И все же тот, кто даст нам науку о великих людях, должен начать с того, чтобы иметь более широкое сердце, более острое прозрение, более разнообразный человеческий опыт, чем у самого Шекспира; в то время как те, кто предлагает нам науку о маленьких людях и пытается объяснить историю и прогресс законами, взятыми из среднего уровня человечества, совершенно теряются, как только вступают в контакт с теми самыми людьми, чьи действия создают историю, чьей мысли обязан прогресс. И почему? Потому что (так, по крайней мере, я думаю) новая наука о маленьких людях не может быть наукой вовсе: потому что средний человек не является нормальным человеком и никогда им не был; потому что великий человек скорее является нормальным человеком, поскольку приближается более близко, чем его собратья, к истинной «norma» и стандарту полноценного человеческого характера; и поэтому пройти мимо него как мимо простого нерегулярного причуды природы, случайного гиганта с шестью пальцами на руках и ногах, и обратиться к толпе за своей теорией человечества — это (я думаю) примерно так же мудро, как игнорировать Аполлона и Тесея и определять пропорции человеческой фигуры по толпе карликов и калек.

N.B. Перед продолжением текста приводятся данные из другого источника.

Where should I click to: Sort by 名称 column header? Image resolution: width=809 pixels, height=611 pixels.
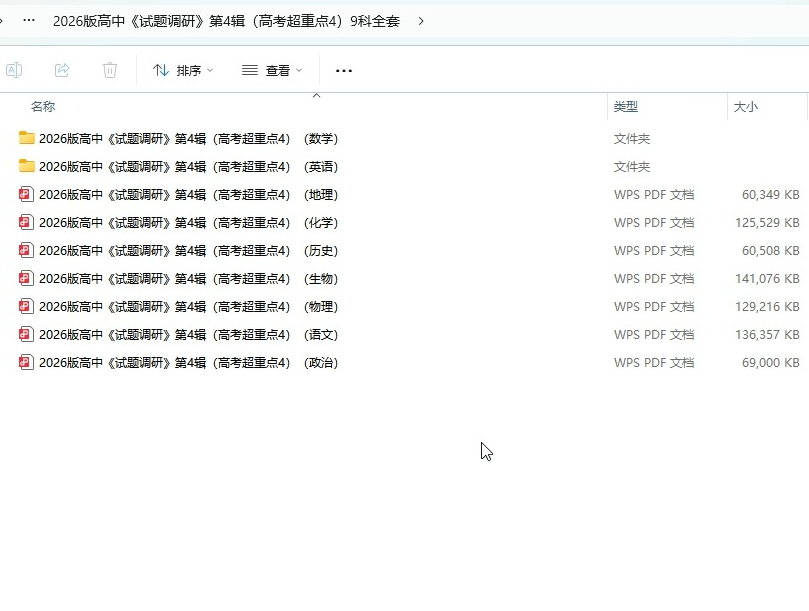pyautogui.click(x=43, y=106)
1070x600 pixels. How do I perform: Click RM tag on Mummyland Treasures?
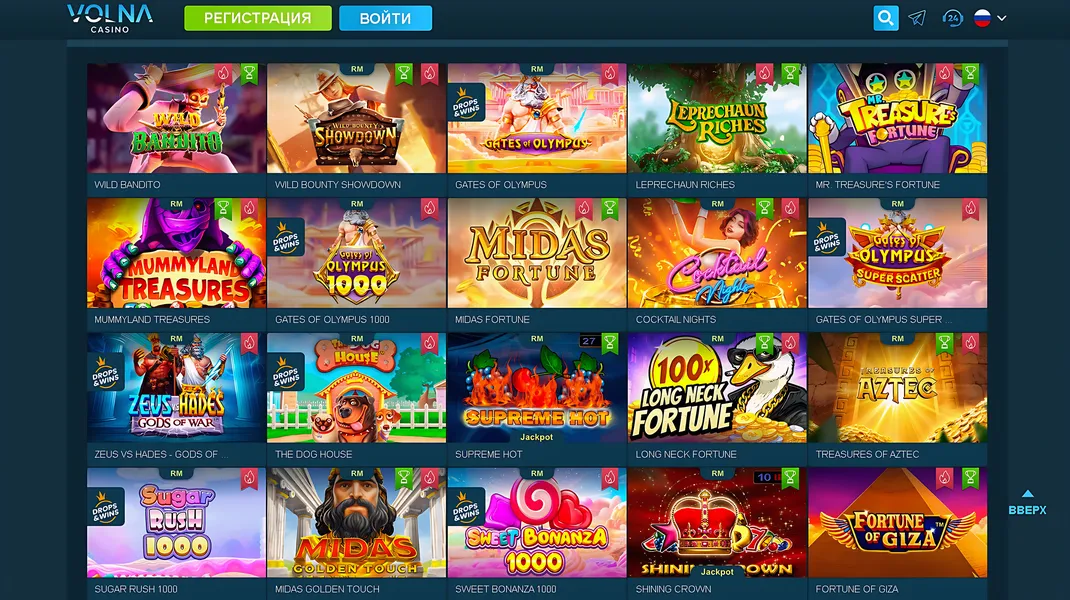coord(176,204)
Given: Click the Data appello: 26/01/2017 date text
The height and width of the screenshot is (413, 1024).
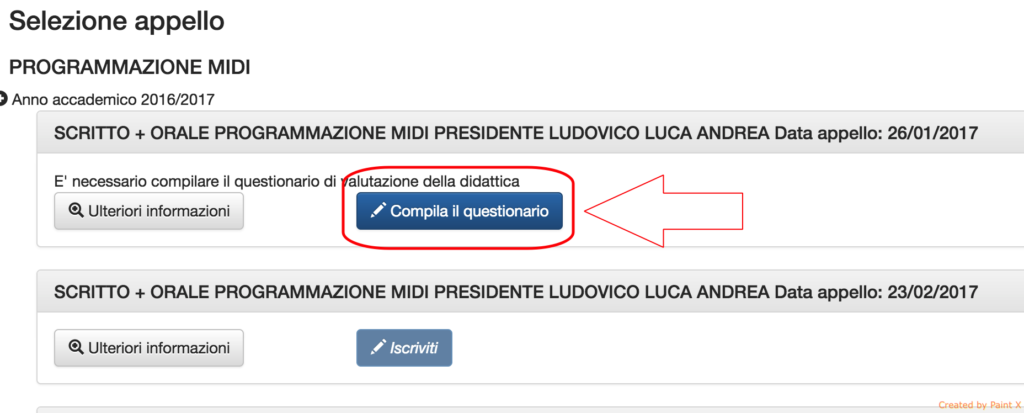Looking at the screenshot, I should pyautogui.click(x=876, y=134).
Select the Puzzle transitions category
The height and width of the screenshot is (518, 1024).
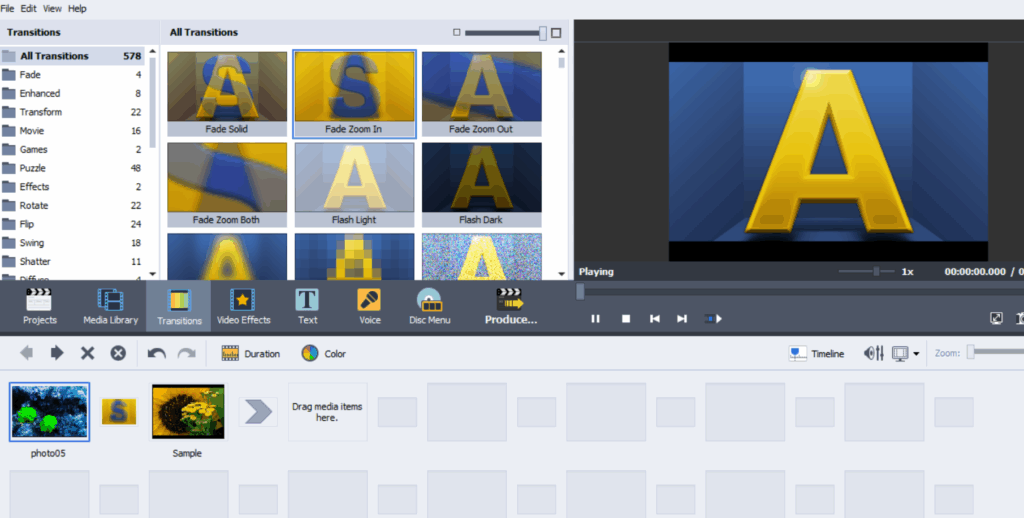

Нет, давайте не будем утомлять себя узкими теориями, поспешными индукциями, которые через столетие послужат лишь поводом для улыбки. Давайте ограничимся, по крайней мере, в нынешнем младенческом состоянии антропологических наук, фактами; честным и терпеливым установлением того, что было сделано; доверяя тому, что если мы сделаем себя хозяевами их, некоторые лучи индуктивного света будут дарованы нам Тем, кто истинно понимает человечество и знает, что в человеке, потому что Он — Сын Человеческий; у Кого есть Своя истинная теория человеческого прогресса, Свой здравый метод воспитания человеческого рода, совершенно добрый, совершенно мудрый и, в конце концов, совершенно победоносный; который, тем не менее, если бы он был открыт нам завтра, мы не смогли бы понять; ибо если тот, кто хотел бы понять Лютера, должен быть больше Лютера, кем должен быть тот, кто хотел бы понять Бога?
Взгляните еще раз, как на результат разрушительной силы гения, на последствия великих изобретений — насколько неожиданные, сложные, тонкие, почти чудесные — сбивающие с толку как путь человеческой истории, так и расчеты исследователя. Если бы физические открытия производили только физические или экономические результаты — если бы изобретение книгопечатания произвело только больше книг и больше знаний — если бы изобретение пороха заставило только больше или меньше людей быть убитыми — если бы изобретение прялки произвело только больше хлопчатобумажных тканей, больше занятости и, следовательно, больше человеческих существ, — тогда их последствия были бы, какими бы сложными они ни были, более или менее предметами точного вычисления.